As I read Communication, I found myself transported back to my childhood. Like the author, I grew up in a suburb on Seattle's eastside. I too, like the author, had horses and was convinced at an early age they were phenomenally psychic creatures. And it went without saying that I could talk to them, as well as rabbits, chickens, ducks, cows, dogs, cats, gerbils, guinea pigs, frogs, plants - anything you could throw at me, I could talk to. As I read, I became convinced that animal communication is the
norm, not the exception. What child doesn't know they can talk to the animals? There's a thing called muscle memory. It comes with repetition. It enables someone who hasn't danced in years to pick it up again - and look good doing it - right off the bat. It's how your best friend who used to do yoga can demonstrate a pose better than your instructor, and you hate her for it. That's muscle memory. Perhaps Ranquet's concept of intuition as a muscle isn't so far off. Because this feels like muscle memory to me.
by Deborah Grandinetti
Running Press, 2002
Illustrated by Stephane Denis
$4.95, 127 pp
Getting Into The 'Zone'
Writer Deborah Grandinetti together with Running Press Miniature Editions, has put together a book on meditation with the ironic title Instant Meditations. Ironic, because there is nothing instant about meditating. First, there's the process of getting situated. The author suggests designating a room or alcove just for meditating. It should be a space you feel comfortable in, removed from distraction. No television; loose clothing; a comfortable chair.

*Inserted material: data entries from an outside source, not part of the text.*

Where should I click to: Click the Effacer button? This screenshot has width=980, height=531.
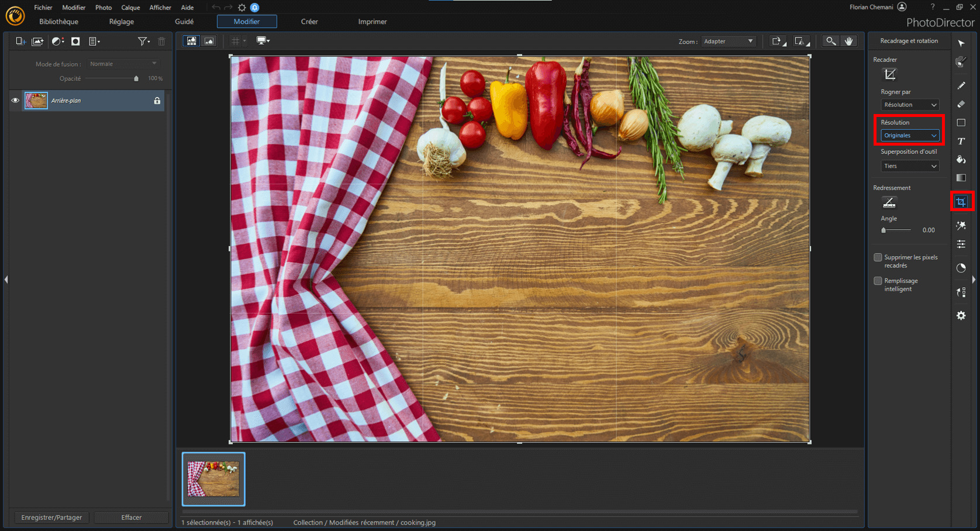(x=131, y=518)
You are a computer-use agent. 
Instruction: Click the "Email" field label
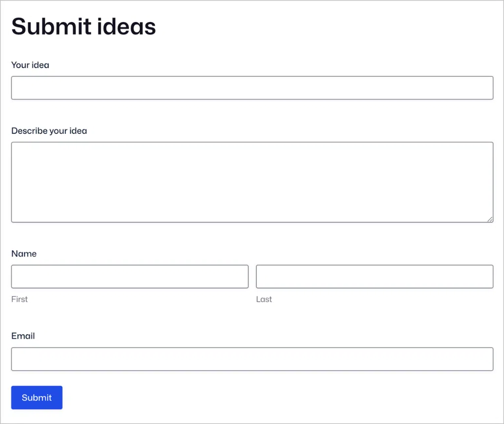tap(23, 336)
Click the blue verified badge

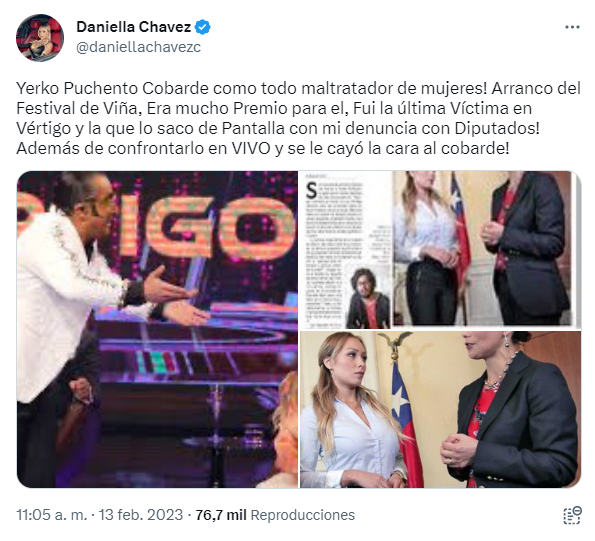(x=203, y=27)
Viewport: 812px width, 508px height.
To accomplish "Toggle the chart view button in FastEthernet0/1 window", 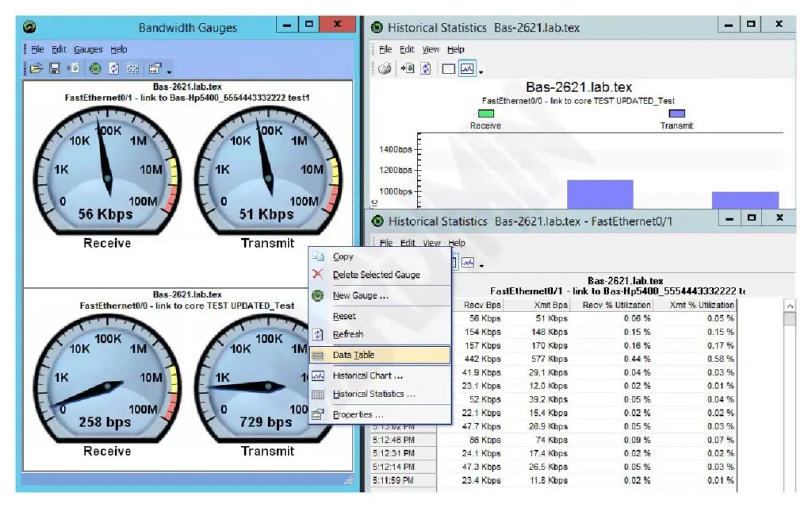I will coord(468,263).
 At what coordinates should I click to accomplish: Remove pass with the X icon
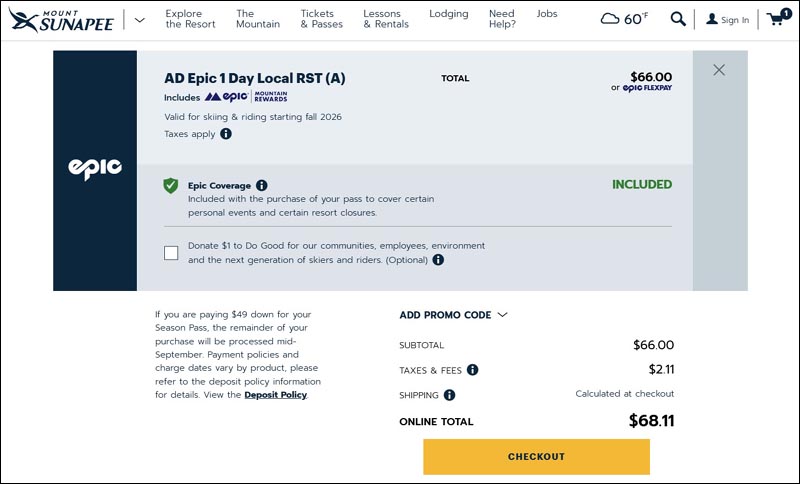coord(719,70)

Next, RELAX. If you've never tried to force yourself to relax, you may be surprised at how difficult a task it can be. To begin, you must still your mind in order to reach that place of effective meditation. Grandinetti offers several techniques to accomplish this in order to "drop deeply into the 'zone'", a state in which "you feel absolute peace." Sounds appealing, huh?
Meditation Ala Carte
The strength of Instant Meditations is in its simplicity. The instructions are easy to follow (even for a novice), and for the practiced, Grandinetti offers meditations they may not have considered before. She provides a cornucopia of traditions from around the globe including Buddhism, Sufism, African, Taoism, Judaism, Christianity, the Goddess religions, transpersonal psychology, and shamanism. Did I miss anybody?

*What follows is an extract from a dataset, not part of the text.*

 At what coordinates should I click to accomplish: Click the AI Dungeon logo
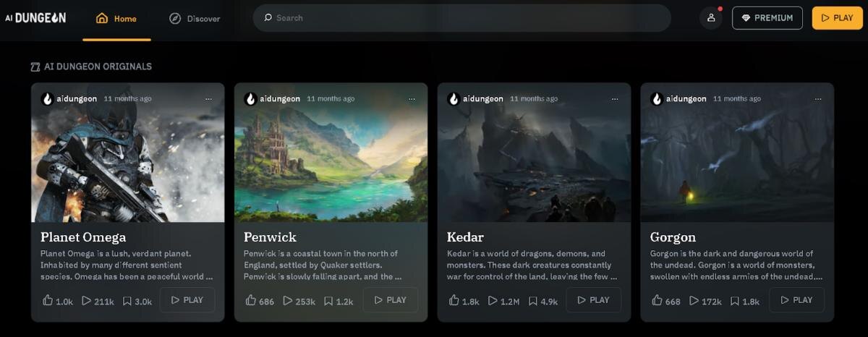coord(35,18)
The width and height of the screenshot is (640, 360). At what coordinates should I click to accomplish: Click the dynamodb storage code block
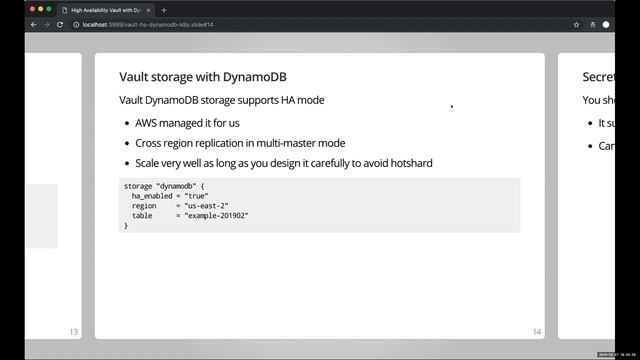tap(320, 205)
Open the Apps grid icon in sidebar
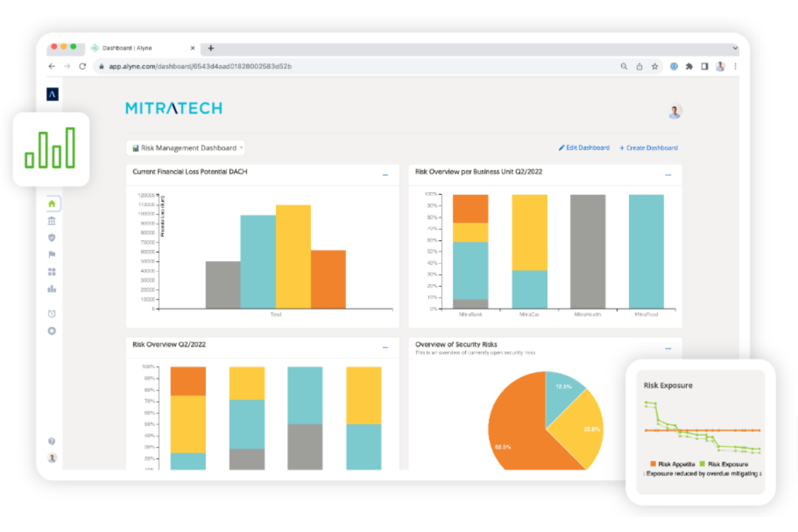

The author suggests taking each meditation for a test drive and settling on the one with the best fit. Once you've found it, she recommends practicing it "at least once a day, preferably twice," with the promise "You will love the changes that you see."
Try Instant Meditations for peace, relaxation or whatever floats your boat. Try it to see the change you want to create for your life. Try it to create the change for your life you want to see. Or, just try it for the terrific full-color illustrations by Stephane Denis. Combined with Grandinetti's text, Instant Meditations is a great little book.